▸ **About this exercise**: Of the material below, the lines to be retyped are those from the line containing "Given: Open the View menu" through the line containing "The width and height of the screenshot is (1170, 908).", inclusive; reproduce them exactly.

-- Data to process follows --

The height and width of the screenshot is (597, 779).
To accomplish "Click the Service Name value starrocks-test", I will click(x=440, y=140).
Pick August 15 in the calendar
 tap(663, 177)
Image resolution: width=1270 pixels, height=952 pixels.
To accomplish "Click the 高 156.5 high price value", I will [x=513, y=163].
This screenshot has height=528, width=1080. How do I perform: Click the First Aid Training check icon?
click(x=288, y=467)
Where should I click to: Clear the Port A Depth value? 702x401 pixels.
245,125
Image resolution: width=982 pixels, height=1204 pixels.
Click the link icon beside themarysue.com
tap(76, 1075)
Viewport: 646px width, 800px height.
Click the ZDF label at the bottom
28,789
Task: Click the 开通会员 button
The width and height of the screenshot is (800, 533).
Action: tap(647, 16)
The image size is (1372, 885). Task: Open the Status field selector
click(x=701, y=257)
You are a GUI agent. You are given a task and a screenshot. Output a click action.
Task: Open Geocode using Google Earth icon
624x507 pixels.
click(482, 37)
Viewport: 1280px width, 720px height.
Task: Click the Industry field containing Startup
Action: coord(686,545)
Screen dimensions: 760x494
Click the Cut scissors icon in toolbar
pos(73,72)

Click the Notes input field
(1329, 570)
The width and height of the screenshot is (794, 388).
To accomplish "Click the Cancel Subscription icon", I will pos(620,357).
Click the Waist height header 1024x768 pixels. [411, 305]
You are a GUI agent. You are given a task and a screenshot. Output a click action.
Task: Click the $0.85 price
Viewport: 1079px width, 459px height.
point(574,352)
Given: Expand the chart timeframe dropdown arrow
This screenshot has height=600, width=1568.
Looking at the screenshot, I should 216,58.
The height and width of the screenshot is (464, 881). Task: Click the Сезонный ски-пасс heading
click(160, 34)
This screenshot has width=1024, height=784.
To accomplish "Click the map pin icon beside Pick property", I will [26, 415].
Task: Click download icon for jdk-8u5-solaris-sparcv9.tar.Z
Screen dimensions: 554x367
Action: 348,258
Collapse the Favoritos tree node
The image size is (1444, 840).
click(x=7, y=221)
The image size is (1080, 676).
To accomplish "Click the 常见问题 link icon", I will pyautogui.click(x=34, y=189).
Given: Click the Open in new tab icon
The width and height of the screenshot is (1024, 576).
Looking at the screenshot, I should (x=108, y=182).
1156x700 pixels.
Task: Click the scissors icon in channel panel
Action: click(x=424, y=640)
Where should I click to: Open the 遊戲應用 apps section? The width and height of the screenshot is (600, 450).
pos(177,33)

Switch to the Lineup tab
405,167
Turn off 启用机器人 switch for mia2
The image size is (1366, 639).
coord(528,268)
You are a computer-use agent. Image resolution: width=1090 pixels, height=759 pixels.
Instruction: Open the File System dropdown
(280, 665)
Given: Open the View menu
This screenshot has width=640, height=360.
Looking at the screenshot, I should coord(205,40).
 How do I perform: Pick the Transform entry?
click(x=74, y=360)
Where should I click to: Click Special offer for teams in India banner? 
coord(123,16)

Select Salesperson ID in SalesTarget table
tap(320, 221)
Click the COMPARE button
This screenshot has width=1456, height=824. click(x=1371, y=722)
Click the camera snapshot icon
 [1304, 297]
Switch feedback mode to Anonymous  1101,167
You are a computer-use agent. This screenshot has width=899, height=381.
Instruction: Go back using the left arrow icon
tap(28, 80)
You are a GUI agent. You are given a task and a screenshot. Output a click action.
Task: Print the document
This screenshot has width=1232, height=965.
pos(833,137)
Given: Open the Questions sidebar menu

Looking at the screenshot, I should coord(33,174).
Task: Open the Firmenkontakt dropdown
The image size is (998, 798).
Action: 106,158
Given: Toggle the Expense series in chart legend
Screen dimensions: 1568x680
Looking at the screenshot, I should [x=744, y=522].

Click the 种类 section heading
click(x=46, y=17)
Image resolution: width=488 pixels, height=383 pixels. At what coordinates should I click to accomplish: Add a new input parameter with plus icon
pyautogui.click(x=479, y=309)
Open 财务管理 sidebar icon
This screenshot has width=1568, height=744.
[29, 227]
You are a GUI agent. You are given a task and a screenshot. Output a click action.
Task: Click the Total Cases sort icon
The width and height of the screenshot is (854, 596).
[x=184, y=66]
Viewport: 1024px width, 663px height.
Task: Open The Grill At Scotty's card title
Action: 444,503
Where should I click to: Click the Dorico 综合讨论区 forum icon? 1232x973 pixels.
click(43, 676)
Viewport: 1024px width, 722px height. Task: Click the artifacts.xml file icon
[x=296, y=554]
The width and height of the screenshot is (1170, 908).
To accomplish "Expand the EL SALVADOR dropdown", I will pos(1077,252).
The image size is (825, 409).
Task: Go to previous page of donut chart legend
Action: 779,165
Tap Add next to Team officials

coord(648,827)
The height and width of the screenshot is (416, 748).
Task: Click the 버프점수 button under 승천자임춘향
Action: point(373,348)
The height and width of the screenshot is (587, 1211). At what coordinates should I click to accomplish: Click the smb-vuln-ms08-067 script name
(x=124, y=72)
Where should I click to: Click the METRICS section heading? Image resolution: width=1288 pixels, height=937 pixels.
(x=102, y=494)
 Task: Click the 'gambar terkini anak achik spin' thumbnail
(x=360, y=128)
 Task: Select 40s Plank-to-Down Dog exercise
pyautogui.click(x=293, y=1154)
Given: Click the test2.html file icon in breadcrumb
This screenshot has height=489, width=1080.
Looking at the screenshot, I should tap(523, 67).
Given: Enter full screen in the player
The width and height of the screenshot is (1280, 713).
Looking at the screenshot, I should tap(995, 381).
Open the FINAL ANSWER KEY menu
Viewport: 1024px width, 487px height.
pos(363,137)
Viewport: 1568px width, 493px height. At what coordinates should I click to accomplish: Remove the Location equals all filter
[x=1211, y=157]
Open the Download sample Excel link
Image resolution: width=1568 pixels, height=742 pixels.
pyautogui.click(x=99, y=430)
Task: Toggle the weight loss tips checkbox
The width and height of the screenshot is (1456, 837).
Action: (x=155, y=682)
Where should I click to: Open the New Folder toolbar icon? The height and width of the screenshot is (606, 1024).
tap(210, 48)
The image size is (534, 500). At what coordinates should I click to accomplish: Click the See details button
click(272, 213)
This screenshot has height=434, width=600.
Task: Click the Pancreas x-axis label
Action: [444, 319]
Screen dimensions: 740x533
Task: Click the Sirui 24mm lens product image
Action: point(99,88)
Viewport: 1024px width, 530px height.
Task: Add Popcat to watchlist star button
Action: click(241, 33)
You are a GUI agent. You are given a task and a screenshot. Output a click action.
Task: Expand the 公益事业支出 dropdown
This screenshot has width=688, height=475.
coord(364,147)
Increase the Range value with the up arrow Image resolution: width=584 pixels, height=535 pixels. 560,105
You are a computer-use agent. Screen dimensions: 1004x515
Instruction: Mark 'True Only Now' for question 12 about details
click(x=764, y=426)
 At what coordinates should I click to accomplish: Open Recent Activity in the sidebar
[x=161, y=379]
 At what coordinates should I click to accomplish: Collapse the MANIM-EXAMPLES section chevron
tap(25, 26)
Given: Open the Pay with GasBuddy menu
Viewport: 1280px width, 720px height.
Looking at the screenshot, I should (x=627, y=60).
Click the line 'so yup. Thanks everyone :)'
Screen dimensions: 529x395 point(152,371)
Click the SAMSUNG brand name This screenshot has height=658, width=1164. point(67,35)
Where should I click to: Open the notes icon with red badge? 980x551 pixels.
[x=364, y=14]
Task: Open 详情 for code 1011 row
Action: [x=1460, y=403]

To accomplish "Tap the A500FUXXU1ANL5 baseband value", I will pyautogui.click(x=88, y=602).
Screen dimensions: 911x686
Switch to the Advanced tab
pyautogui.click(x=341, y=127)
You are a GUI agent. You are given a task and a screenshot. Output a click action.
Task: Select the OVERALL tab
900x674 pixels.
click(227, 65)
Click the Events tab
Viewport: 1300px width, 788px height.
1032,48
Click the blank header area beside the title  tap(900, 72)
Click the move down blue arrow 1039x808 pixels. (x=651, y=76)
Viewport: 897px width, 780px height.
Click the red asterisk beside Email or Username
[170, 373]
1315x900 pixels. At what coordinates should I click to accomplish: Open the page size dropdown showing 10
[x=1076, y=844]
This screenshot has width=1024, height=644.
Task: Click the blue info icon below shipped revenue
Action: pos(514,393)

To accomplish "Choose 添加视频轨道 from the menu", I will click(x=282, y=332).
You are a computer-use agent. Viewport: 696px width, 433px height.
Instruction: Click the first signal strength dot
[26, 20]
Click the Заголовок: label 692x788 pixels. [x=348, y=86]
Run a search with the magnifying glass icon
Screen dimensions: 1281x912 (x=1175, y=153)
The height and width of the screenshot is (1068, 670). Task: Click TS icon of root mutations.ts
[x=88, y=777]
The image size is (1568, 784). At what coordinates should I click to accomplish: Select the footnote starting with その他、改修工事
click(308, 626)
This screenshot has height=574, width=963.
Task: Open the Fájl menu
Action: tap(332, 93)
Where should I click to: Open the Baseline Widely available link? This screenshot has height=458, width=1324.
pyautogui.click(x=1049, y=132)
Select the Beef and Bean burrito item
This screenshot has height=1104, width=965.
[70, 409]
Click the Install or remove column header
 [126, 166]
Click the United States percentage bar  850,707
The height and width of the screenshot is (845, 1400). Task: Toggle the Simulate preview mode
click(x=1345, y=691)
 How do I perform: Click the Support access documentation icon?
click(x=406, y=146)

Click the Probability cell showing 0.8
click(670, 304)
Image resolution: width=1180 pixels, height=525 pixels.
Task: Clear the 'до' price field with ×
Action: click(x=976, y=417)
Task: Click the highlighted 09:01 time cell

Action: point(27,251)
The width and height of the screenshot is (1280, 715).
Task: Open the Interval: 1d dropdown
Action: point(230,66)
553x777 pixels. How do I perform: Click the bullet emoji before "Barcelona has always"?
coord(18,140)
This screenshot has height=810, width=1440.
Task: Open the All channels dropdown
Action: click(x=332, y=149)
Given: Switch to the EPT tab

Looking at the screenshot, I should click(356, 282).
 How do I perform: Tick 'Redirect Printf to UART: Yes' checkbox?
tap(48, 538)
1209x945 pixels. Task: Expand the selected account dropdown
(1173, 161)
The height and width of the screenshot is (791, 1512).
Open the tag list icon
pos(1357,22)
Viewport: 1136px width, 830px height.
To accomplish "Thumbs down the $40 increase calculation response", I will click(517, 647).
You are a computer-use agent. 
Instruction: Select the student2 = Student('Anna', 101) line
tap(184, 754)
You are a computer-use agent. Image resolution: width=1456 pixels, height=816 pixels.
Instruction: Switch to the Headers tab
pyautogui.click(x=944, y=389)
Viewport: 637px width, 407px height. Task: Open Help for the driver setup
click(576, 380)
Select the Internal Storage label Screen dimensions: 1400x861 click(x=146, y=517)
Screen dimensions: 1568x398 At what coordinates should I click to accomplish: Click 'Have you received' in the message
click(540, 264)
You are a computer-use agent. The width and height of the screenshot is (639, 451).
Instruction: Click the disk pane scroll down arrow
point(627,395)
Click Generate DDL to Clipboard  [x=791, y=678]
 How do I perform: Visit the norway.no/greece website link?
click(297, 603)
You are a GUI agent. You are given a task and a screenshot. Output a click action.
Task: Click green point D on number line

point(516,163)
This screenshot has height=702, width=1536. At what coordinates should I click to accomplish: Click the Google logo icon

-- Data to process concluded --

▸ **Response to this task**:
Given: Open the View menu
This screenshot has width=640, height=360.
Looking at the screenshot, I should coord(205,40).
 How do I perform: Pick the Transform entry?
click(x=74, y=360)
Where should I click to: Click Special offer for teams in India banner? 
coord(123,16)

Select Salesperson ID in SalesTarget table
tap(320, 221)
Click the COMPARE button
This screenshot has width=1456, height=824. click(x=1371, y=722)
Click the camera snapshot icon
 [1304, 297]
Switch feedback mode to Anonymous  1101,167
You are a computer-use agent. This screenshot has width=899, height=381.
Instruction: Go back using the left arrow icon
tap(28, 80)
You are a GUI agent. You are given a task and a screenshot. Output a click action.
Task: Print the document
This screenshot has width=1232, height=965.
pos(833,137)
Given: Open the Questions sidebar menu

Looking at the screenshot, I should coord(33,174).
Task: Open the Firmenkontakt dropdown
The image size is (998, 798).
Action: 106,158
Given: Toggle the Expense series in chart legend
Screen dimensions: 1568x680
Looking at the screenshot, I should [x=744, y=522].

Click the 种类 section heading
click(x=46, y=17)
Image resolution: width=488 pixels, height=383 pixels. At what coordinates should I click to accomplish: Add a new input parameter with plus icon
pyautogui.click(x=479, y=309)
Open 财务管理 sidebar icon
This screenshot has width=1568, height=744.
[29, 227]
You are a GUI agent. You are given a task and a screenshot. Output a click action.
Task: Click the Total Cases sort icon
The width and height of the screenshot is (854, 596).
[x=184, y=66]
Viewport: 1024px width, 663px height.
Task: Open The Grill At Scotty's card title
Action: 444,503
Where should I click to: Click the Dorico 综合讨论区 forum icon? 1232x973 pixels.
click(43, 676)
Viewport: 1024px width, 722px height. Task: Click the artifacts.xml file icon
[x=296, y=554]
The width and height of the screenshot is (1170, 908).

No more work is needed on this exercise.